Birdman (15)

Directed by Alejandro González Iñárritu
Starring Michael Keaton, Emma Stone, Edward Norton, Naomi Watts, Andrea Riseborough, Lindsay Duncan, Zach Galifianakis, Amy Ryan

Wow! One of the most visually engaging and original films I've seen in ages, this story of slightly washed up 90s action star Michael Keaton (playing up to his Batman past) putting on a Broadway play is quite hard to categorise. Is Keaton going nuts? Does he really have superpowers like his Birdman character? Are super serious celebrated actors Edward Norton, Naomi Watts and Andrea Riseborough taking the piss put of themselves and method acting? There are so many factors that make this film so good.

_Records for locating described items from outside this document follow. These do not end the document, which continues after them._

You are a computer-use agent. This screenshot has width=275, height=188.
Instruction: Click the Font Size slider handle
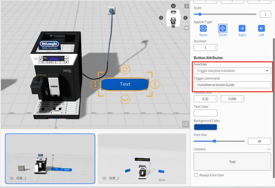tap(214, 141)
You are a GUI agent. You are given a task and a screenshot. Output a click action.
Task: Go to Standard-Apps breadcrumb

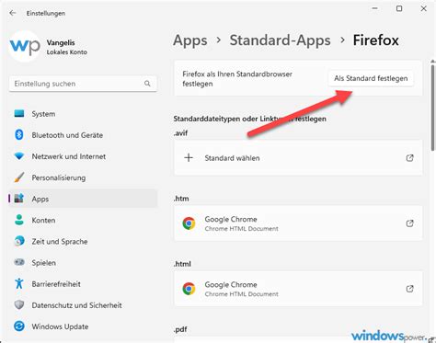pos(280,40)
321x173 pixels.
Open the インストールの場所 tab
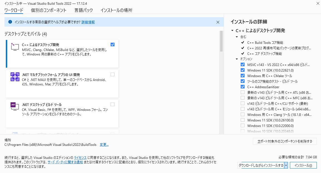tap(116, 10)

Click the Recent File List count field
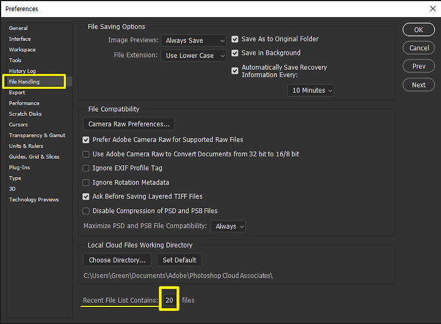(169, 300)
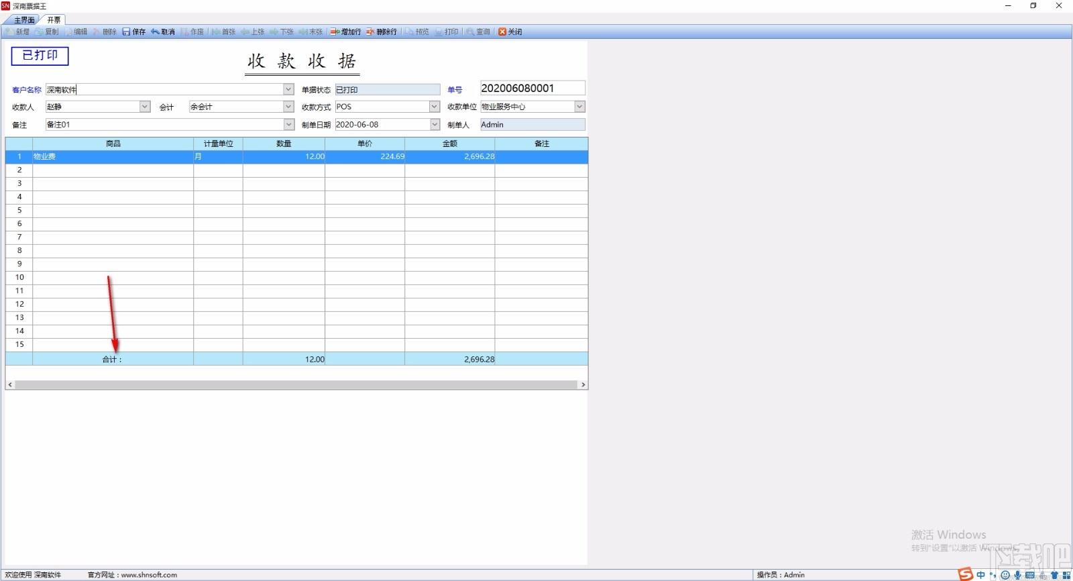This screenshot has height=581, width=1073.
Task: Switch to the 主界面 tab
Action: [x=24, y=20]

I LOVED the camera that follows the characters around, making the film seem like one long uninterrupted take. Indeed, cinematogrpaher Emmanuel Lubezki won the Oscar (for the second year running after his work on 'Gravity' the year before). You really feel like you are there in the theatre with the actors, walking into dressing rooms and along the streets. Forget 3D, this is one of the most immersive films I've seen, taking you right into the scenes. Which makes the flights of fancy near the end when Birdman seems like he is turning New York into an action movie set, all the more dazzling.
I guess director Alejandro Inarritu took note of fellow Mexican Alfonso Cuaron's Gravity, which similarly redefined immersive camera work.

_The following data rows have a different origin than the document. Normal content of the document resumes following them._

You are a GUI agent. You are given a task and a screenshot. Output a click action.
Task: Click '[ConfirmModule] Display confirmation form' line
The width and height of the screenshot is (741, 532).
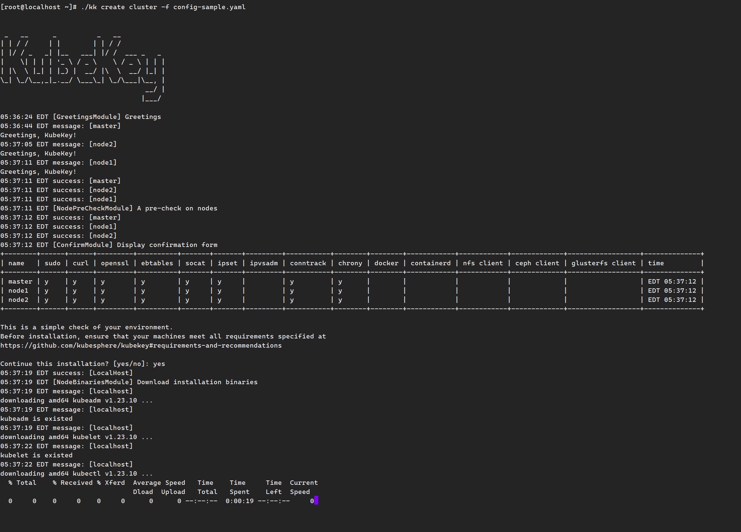pos(135,245)
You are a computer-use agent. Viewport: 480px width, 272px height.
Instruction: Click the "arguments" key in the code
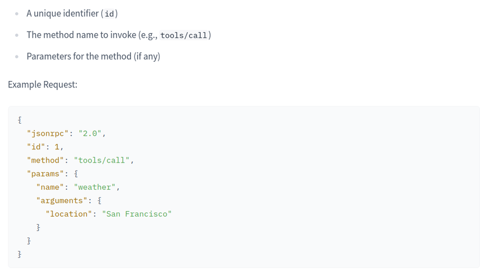[62, 200]
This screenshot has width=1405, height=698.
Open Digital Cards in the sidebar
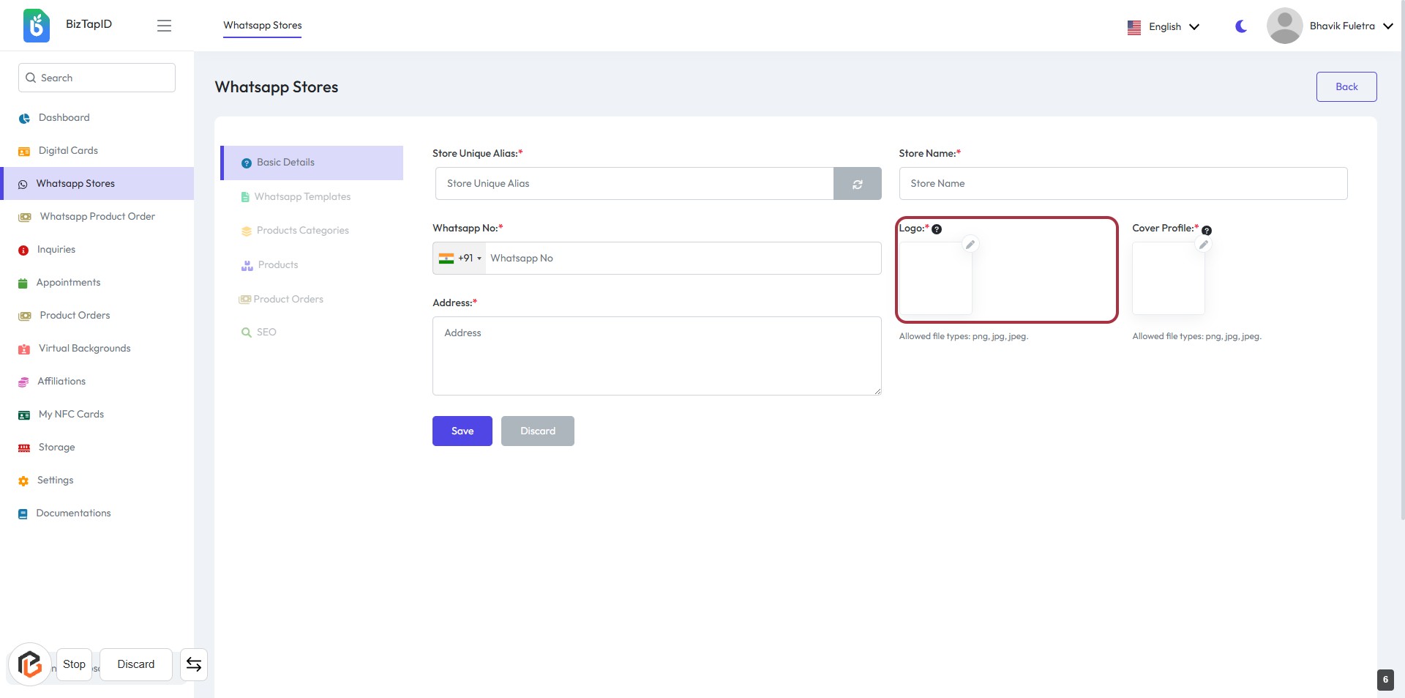click(68, 151)
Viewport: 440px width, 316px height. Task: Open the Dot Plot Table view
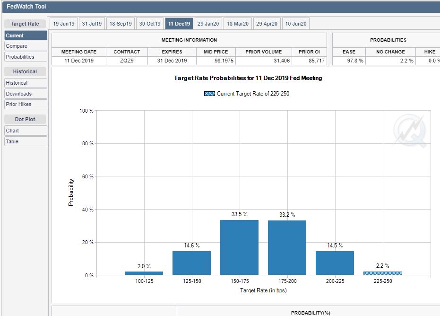[12, 141]
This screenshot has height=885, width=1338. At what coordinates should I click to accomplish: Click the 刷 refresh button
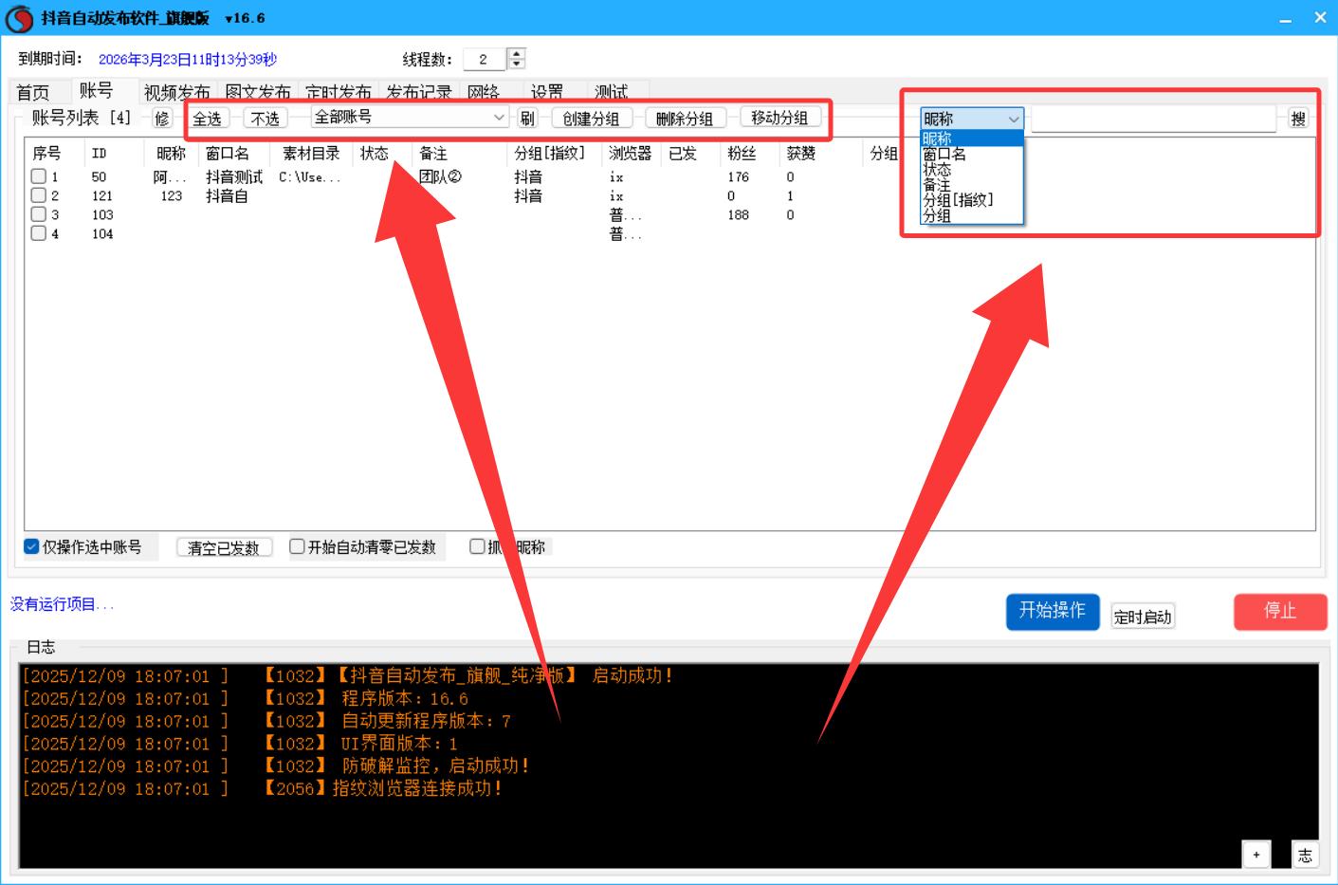point(527,119)
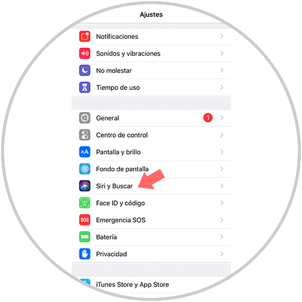The height and width of the screenshot is (302, 302).
Task: Tap the General gear icon
Action: click(x=85, y=118)
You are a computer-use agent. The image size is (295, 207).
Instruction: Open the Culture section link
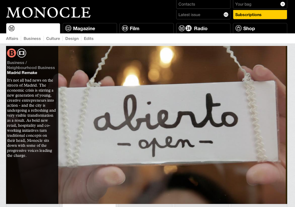tap(53, 39)
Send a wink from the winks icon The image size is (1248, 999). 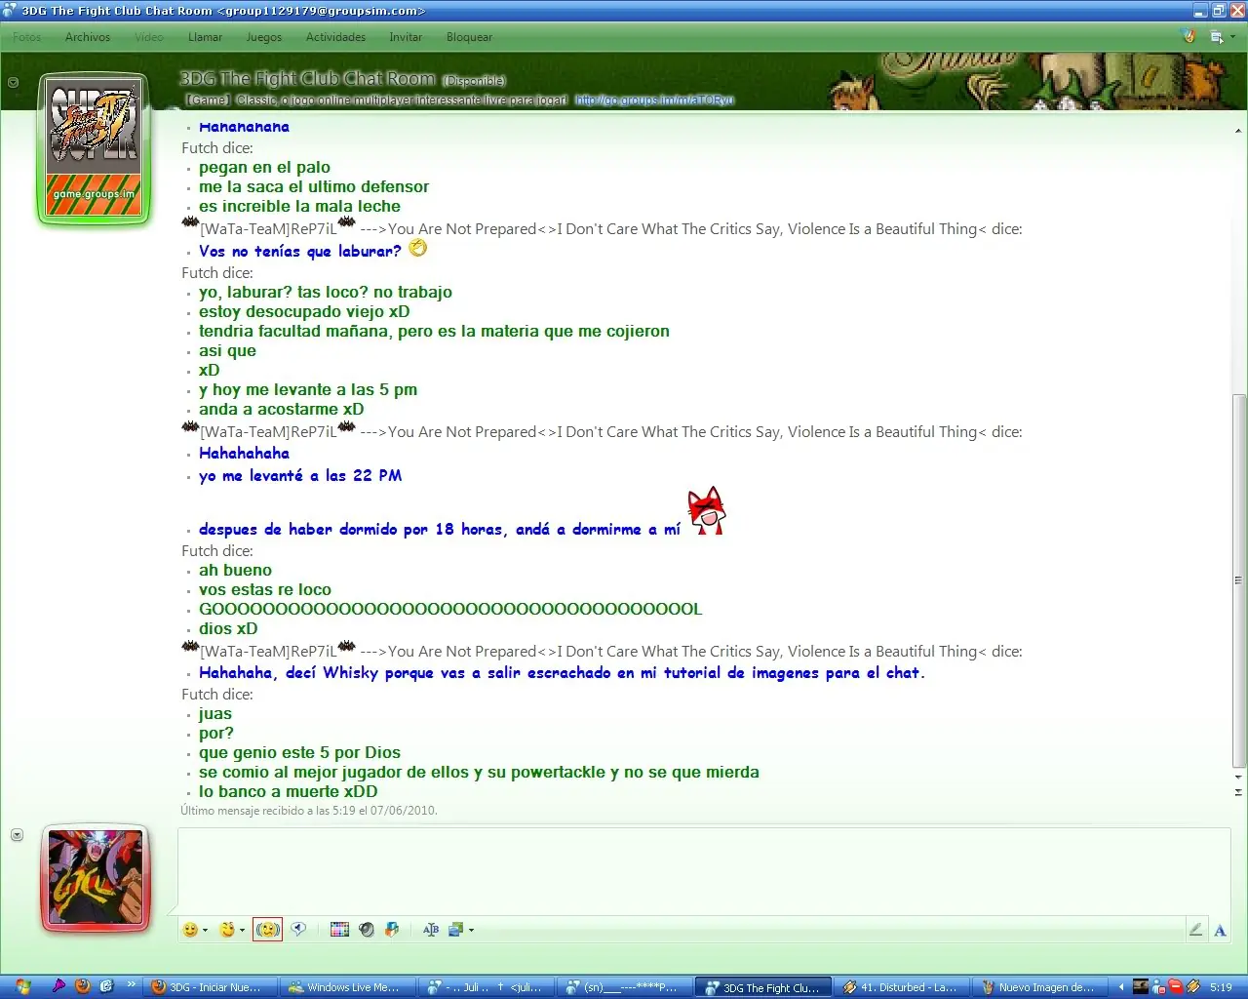tap(229, 930)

Then there are the performances, led by Michael Keaton's manic lead Riggan, but ably supported by a never funnier Ed Norton, Emma Stone showing why she's one of the best young actors around. Naomi Watts, Andrea Riseborough and Amy Ryan play smallish, less showy roles but are still very good too. Comedian Zach Galifianakis plays it pretty straight while Lindsay Duncan is one of the most vicious critics we've ever seen on screen, dismissing Oscars as 'prizes for comics and porn' and totally unimpressed with Riggan's lack of theatre credentials. Everyone is excellent as they drift in and out of frame, to the centre then the periphery of the action. Michael Keaton has received a lot of praise and he carries the film well, although he isn't exactly a likeable, sympathetic or warm central character.
The script and story is another great thing about this film. I had no idea what was going to happen, what was reality, what was Riggan's hallucinations. There are some funny comments about the preponderance of superhero movies and social media these days. The Birdman alter ego appears onscreen, hissing vindictive bile in Riggan's ear like an anti-Jiminy Cricket. We get 5 minutes of an Avengers-like alien attack on Broadway as Riggan's Birdman character seems to take control. Then there is that ending. Huh??! What was real?
This isn't an easy film to categorise. It's not quite a comedy, but has a lot of black humour for a drama. However, Inarritu's previous films 21 Grams and Babel were so grim, this is positively laugh out loud funny by comparison I guess! The characters aren't lovable or even particularly likeable, but this is definitely one of the best films I've seen in a long time and I'm keen to see it again to see if it holds up.
EDITED to add. Not quite as impressive second time round, the camera work a little showy. However, the film scooped 4 Oscars - Best film, screenplay, cinematography and best director. Such an original and innovatie piece of work.